# Given problem
Rewrite the records from the line with "You are a computer-use agent." through the end, changing "camera" to "photo" and leaving everything else as it is. Leave out the pictures.

# Record excerpts
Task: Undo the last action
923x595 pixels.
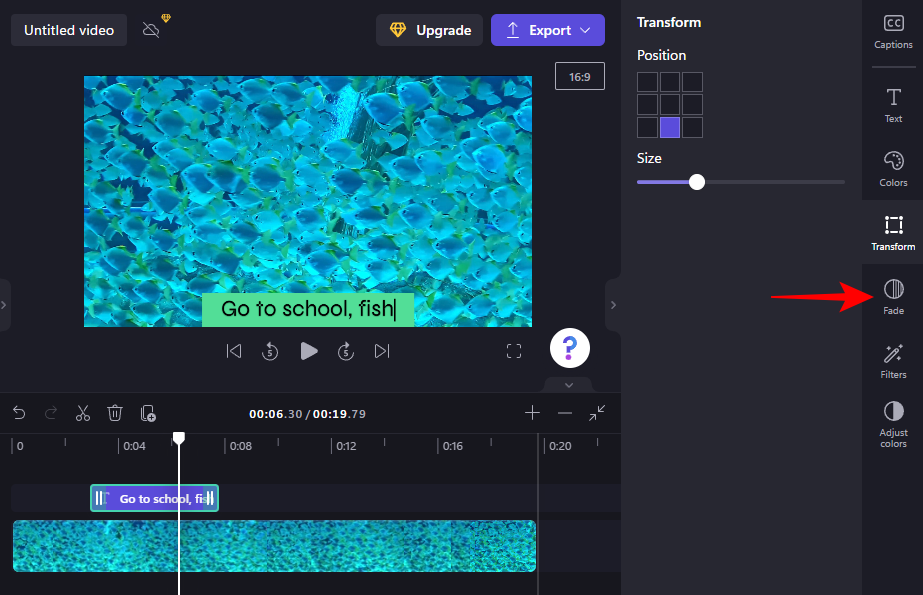Action: point(19,413)
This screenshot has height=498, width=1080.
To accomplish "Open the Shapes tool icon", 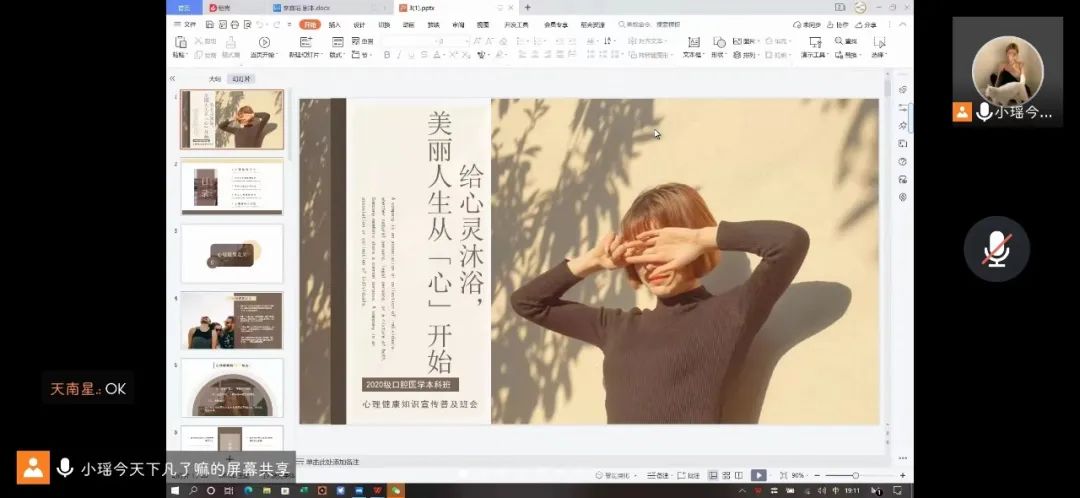I will 717,42.
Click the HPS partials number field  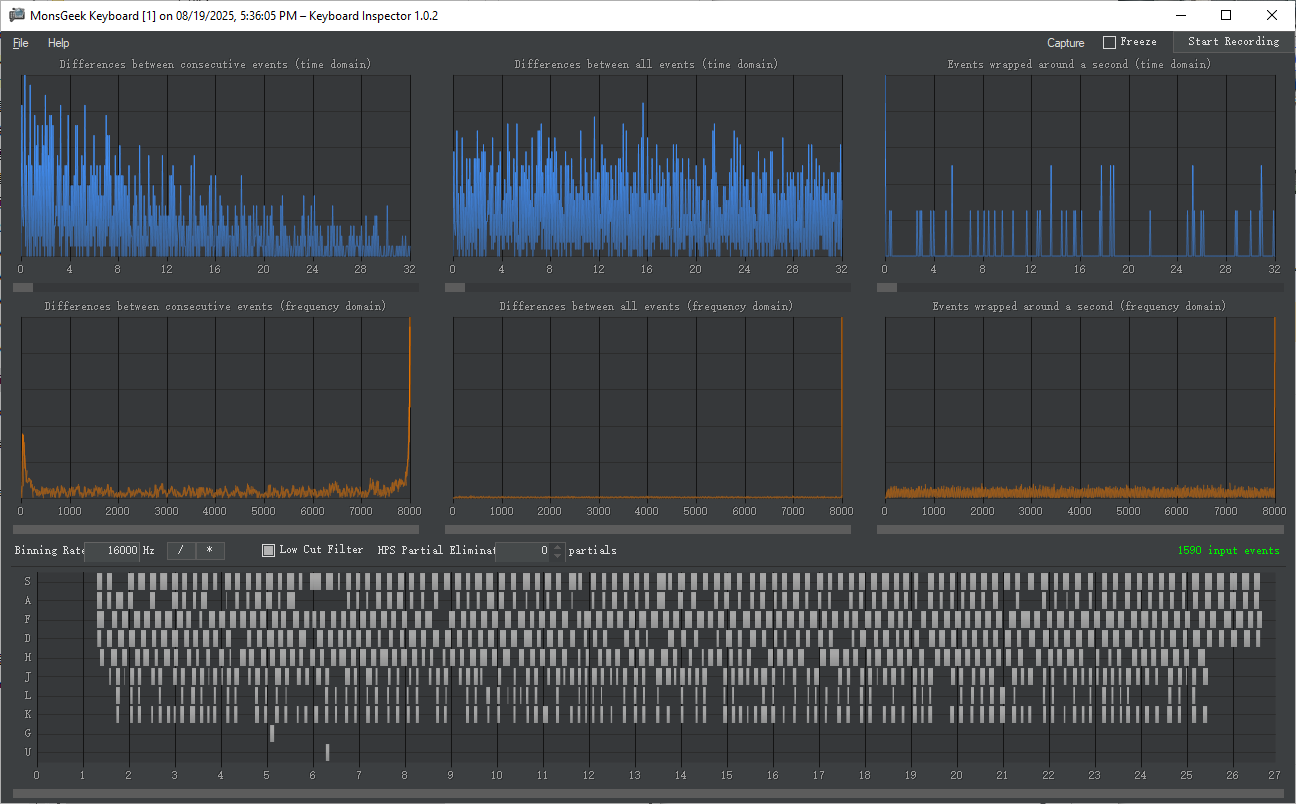click(523, 550)
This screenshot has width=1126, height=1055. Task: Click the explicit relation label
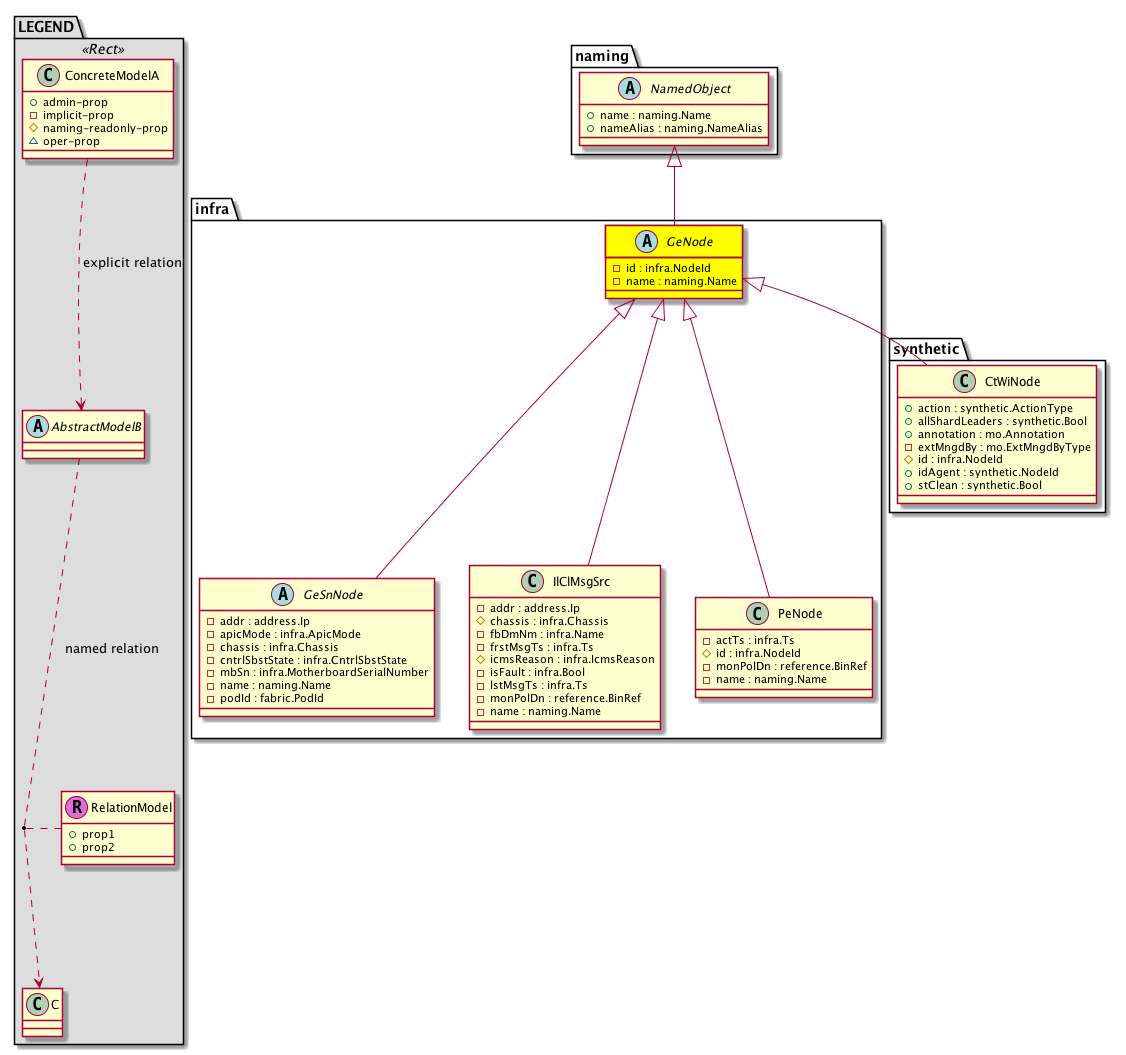point(132,263)
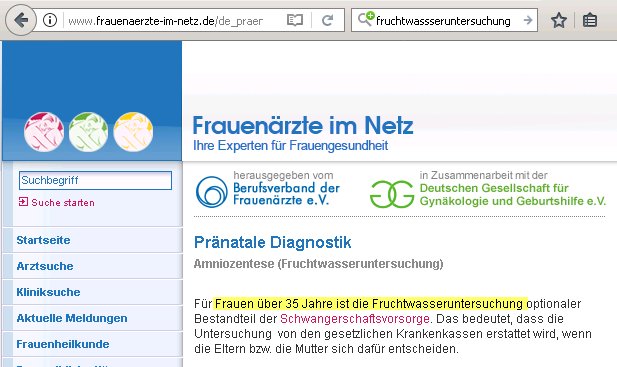This screenshot has width=617, height=367.
Task: Open Aktuelle Meldungen menu item
Action: click(72, 318)
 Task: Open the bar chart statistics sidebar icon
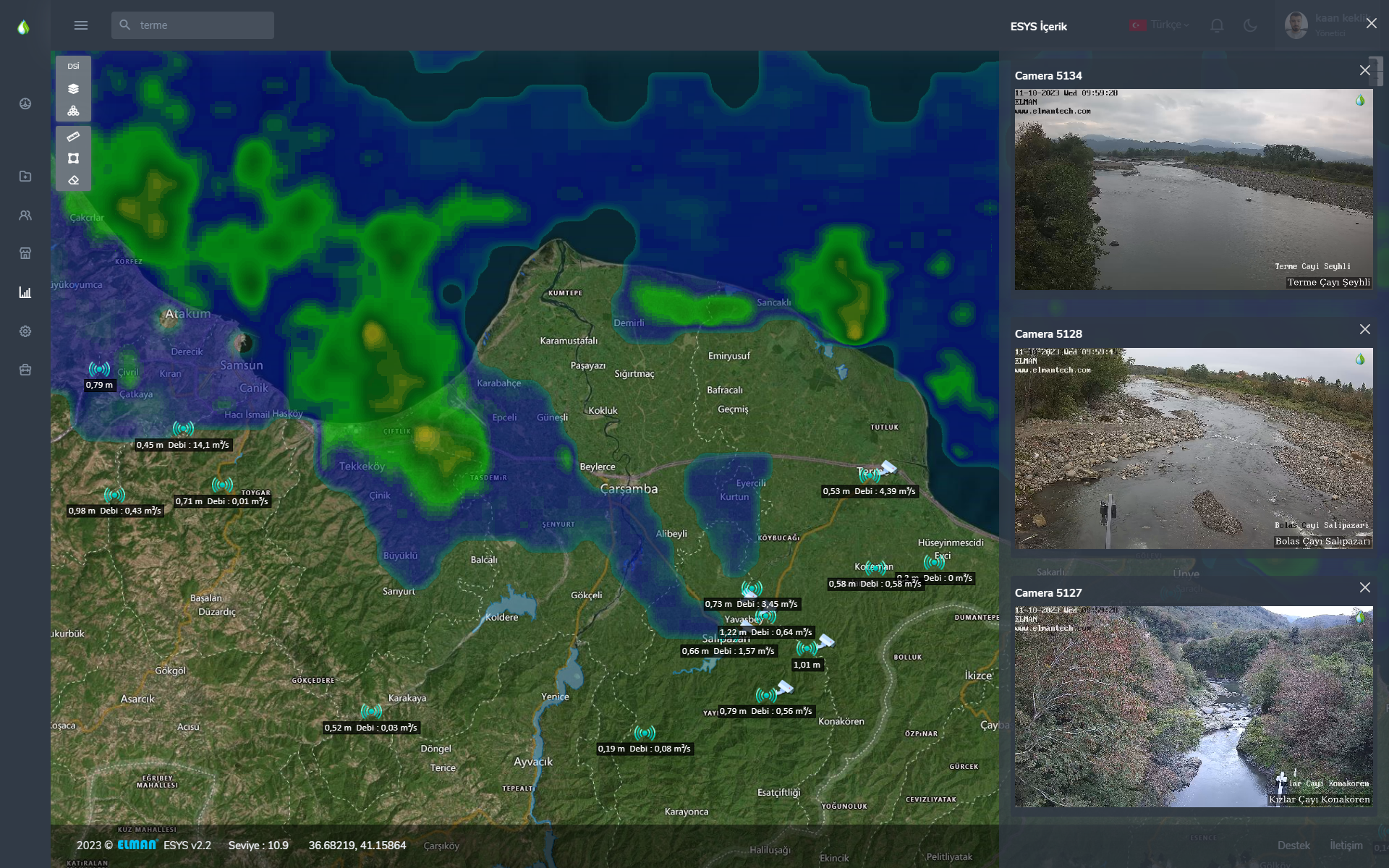click(x=25, y=292)
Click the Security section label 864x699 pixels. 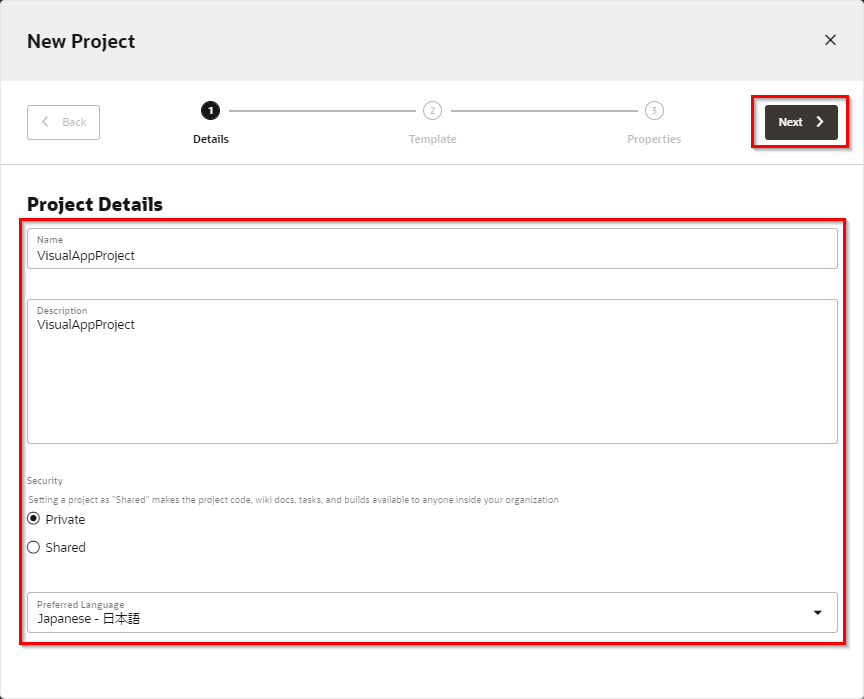45,481
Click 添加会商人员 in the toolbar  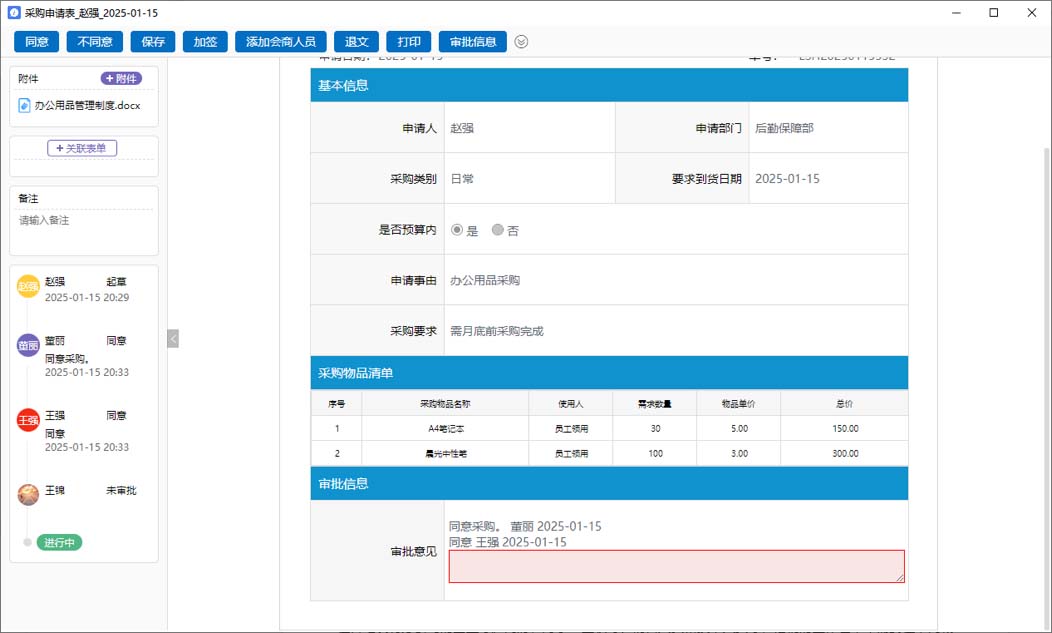[x=280, y=42]

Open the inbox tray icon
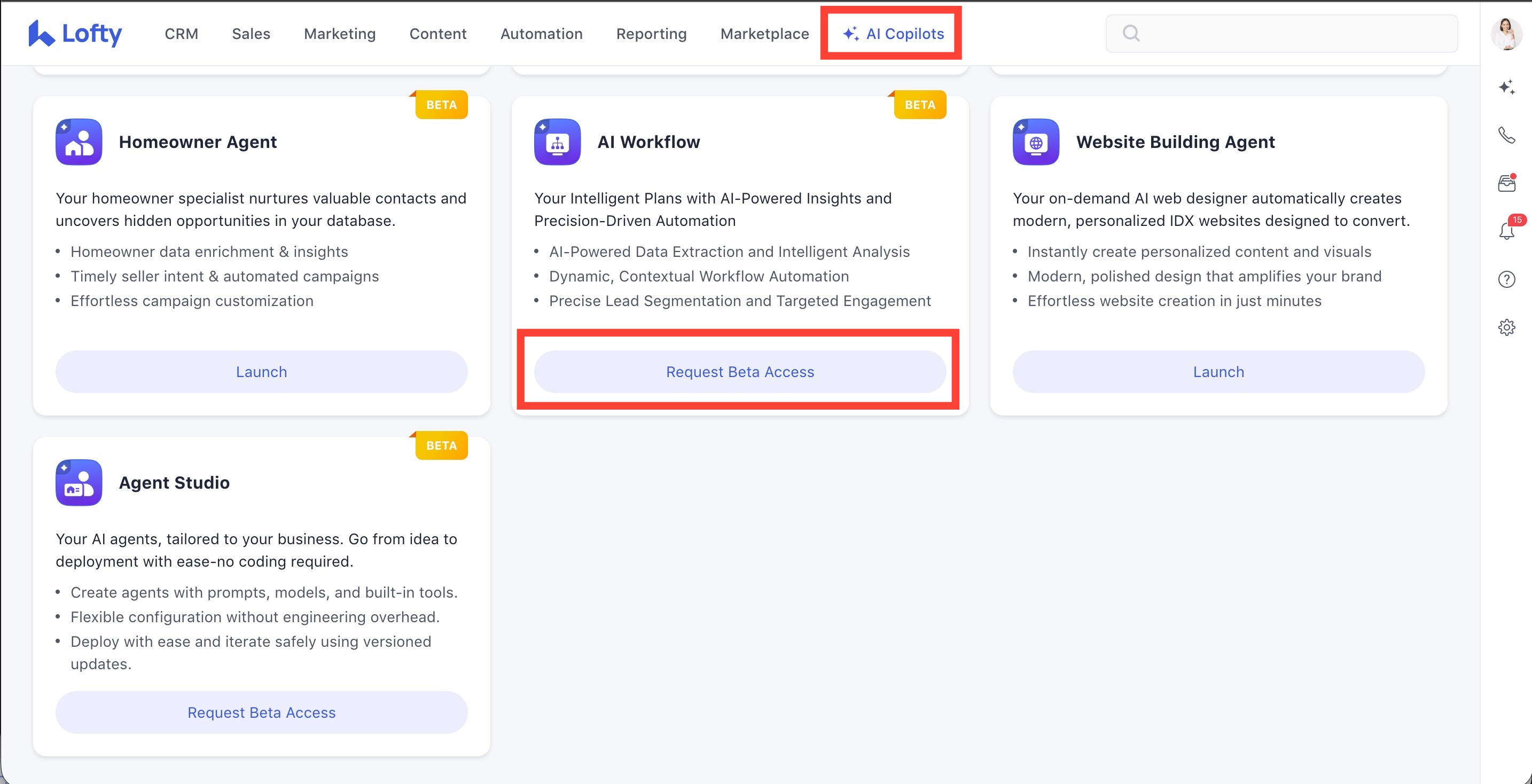[1506, 183]
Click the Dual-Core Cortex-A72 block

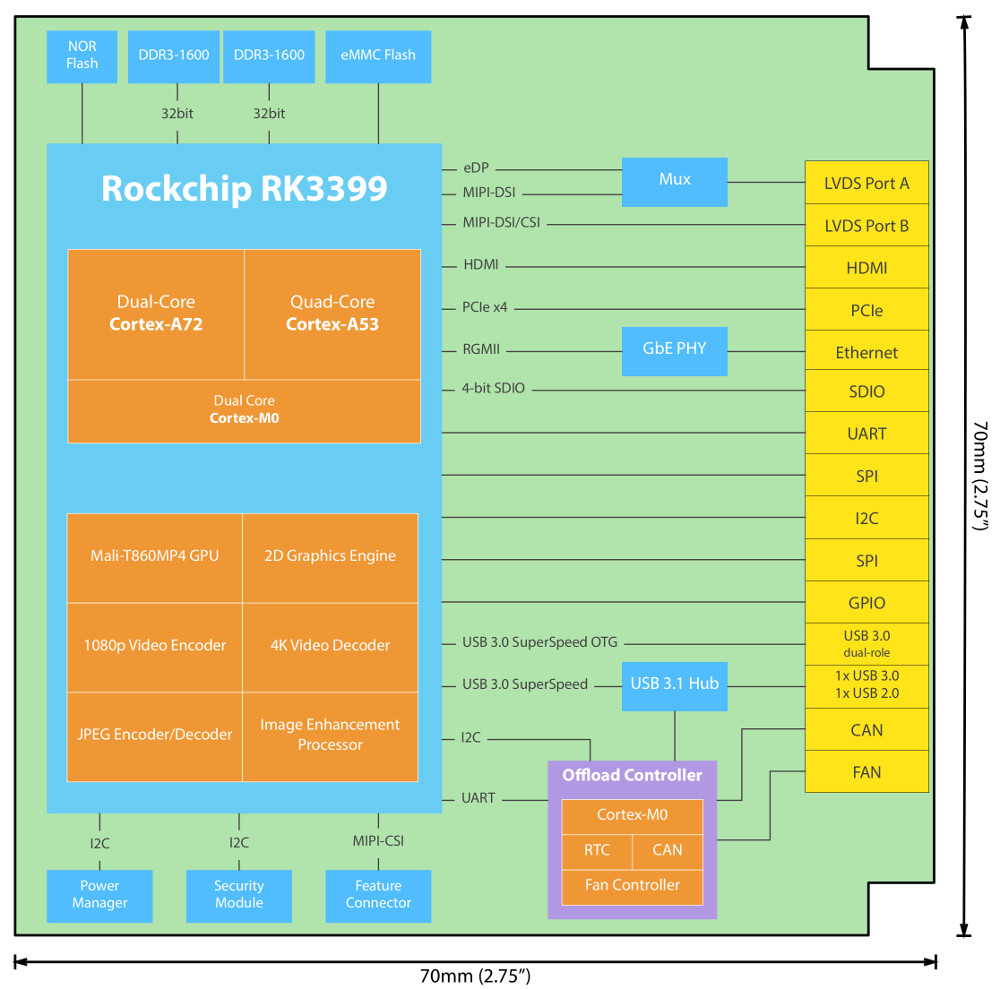coord(156,312)
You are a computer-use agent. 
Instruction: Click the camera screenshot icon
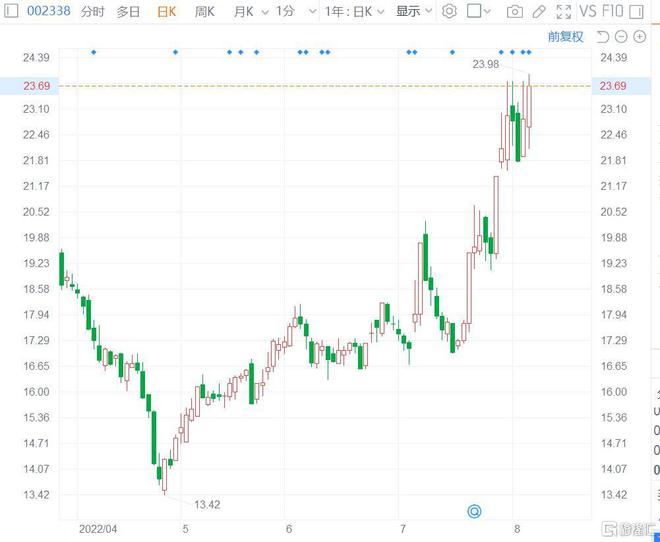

# Output below
You are a computer-use agent. 
Instruction: Click the photo screenshot icon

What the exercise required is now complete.